EXERCISE PROMPT: Rewrite everything in the listing from the line containing "This screenshot has width=1226, height=980." down to the line containing "Action: tap(362, 868)" as a numbered list, leaving out any blank lines.

====== EXERCISE MATERIALS

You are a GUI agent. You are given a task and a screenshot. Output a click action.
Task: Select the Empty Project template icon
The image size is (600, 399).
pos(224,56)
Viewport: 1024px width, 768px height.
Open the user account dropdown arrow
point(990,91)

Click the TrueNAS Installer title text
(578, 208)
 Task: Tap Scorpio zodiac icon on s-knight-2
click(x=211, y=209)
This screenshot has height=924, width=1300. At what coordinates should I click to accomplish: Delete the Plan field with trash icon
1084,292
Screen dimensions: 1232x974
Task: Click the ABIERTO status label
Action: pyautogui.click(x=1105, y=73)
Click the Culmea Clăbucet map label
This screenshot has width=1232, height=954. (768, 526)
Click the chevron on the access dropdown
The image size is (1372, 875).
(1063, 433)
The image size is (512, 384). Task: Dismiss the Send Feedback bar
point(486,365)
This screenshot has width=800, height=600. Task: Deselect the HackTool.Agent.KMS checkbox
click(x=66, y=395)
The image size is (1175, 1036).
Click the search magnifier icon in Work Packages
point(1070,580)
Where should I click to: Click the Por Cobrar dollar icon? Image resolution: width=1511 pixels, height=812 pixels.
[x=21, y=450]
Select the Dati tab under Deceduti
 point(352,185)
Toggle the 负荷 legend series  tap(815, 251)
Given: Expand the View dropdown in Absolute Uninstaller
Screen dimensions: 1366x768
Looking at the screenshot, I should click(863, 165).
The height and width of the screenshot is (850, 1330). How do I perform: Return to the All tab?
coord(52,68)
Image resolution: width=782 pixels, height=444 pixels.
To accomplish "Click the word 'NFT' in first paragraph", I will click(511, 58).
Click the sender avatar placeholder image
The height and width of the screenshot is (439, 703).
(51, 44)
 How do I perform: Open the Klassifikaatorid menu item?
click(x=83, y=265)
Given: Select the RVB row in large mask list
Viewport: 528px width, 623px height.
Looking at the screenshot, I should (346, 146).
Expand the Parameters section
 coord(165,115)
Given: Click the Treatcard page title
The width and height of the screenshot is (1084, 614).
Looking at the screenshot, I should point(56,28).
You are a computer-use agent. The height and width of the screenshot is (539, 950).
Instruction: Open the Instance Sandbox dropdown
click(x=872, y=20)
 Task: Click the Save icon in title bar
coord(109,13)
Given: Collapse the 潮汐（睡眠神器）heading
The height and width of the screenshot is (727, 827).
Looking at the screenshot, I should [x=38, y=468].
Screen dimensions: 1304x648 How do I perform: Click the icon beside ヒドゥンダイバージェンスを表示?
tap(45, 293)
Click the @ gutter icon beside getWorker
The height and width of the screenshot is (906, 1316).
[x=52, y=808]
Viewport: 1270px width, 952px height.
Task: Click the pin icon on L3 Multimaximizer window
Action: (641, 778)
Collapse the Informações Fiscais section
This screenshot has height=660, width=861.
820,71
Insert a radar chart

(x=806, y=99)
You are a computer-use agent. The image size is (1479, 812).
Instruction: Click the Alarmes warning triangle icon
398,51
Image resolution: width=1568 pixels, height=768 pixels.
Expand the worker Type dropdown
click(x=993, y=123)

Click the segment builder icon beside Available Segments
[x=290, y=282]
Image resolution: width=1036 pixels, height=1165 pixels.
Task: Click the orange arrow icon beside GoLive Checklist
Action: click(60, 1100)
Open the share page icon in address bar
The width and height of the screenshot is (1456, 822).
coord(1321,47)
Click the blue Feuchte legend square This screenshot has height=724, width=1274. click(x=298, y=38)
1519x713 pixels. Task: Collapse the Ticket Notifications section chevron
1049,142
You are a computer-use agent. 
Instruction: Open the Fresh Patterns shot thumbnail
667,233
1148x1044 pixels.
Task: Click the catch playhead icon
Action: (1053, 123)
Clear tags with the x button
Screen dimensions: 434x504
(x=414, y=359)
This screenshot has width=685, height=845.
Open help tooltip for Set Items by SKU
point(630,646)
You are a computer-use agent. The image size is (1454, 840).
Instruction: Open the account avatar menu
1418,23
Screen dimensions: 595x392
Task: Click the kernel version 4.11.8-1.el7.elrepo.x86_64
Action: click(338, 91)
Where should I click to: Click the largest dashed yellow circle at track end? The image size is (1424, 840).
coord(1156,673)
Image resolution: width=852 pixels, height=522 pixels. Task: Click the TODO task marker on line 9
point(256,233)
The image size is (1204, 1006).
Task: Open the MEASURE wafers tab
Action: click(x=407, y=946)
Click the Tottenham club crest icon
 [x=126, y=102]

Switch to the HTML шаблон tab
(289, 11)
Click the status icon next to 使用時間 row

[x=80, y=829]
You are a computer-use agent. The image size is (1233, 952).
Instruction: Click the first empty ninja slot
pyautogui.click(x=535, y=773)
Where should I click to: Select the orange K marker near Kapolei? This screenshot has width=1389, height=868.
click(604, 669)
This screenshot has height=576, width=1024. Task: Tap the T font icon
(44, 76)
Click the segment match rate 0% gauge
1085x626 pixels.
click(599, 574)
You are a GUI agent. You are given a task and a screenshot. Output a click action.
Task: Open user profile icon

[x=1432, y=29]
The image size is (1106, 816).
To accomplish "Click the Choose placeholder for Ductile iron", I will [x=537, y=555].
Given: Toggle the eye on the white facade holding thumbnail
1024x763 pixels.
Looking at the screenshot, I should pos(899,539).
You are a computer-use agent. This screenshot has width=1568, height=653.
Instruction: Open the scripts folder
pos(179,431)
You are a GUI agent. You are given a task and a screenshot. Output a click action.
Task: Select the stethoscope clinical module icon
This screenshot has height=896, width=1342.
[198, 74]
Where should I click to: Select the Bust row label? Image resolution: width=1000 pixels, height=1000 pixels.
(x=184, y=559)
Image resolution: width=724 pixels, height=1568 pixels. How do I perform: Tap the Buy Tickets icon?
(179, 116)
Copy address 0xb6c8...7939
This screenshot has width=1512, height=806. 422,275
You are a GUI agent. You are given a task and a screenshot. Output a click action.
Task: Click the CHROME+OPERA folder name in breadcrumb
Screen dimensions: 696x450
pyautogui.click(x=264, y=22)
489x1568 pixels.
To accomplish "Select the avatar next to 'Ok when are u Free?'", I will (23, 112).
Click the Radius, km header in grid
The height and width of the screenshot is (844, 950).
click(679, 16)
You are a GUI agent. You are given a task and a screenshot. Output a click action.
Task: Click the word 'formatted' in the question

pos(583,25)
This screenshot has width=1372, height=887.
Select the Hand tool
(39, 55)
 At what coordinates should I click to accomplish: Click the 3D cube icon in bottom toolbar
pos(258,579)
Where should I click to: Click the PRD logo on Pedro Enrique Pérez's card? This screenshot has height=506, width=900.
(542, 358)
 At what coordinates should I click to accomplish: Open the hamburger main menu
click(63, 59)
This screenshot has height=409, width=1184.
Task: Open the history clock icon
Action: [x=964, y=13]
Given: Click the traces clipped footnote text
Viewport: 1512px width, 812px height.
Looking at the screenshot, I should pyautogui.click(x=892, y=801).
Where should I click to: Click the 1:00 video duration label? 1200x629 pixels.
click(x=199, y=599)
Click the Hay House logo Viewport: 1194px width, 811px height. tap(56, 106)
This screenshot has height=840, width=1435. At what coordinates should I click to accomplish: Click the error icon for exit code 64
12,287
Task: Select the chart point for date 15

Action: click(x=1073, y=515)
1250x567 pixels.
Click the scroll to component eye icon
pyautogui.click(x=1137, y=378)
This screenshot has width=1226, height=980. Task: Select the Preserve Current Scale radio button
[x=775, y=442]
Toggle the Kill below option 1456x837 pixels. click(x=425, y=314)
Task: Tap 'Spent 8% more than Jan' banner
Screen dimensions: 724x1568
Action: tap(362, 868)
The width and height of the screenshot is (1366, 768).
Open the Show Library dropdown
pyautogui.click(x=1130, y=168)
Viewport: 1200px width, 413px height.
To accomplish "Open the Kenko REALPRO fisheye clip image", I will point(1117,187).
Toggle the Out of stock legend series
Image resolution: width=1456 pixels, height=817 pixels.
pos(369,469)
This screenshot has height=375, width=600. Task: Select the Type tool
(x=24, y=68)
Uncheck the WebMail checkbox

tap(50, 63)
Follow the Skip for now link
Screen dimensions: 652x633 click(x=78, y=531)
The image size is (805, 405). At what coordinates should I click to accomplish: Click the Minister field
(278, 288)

============

RESULT BELOW:
1. This screenshot has width=1226, height=980. Task: Select the Preserve Current Scale radio button
2. [x=775, y=442]
3. Toggle the Kill below option 1456x837 pixels. click(x=425, y=314)
4. Task: Tap 'Spent 8% more than Jan' banner
5. Screen dimensions: 724x1568
6. Action: tap(362, 868)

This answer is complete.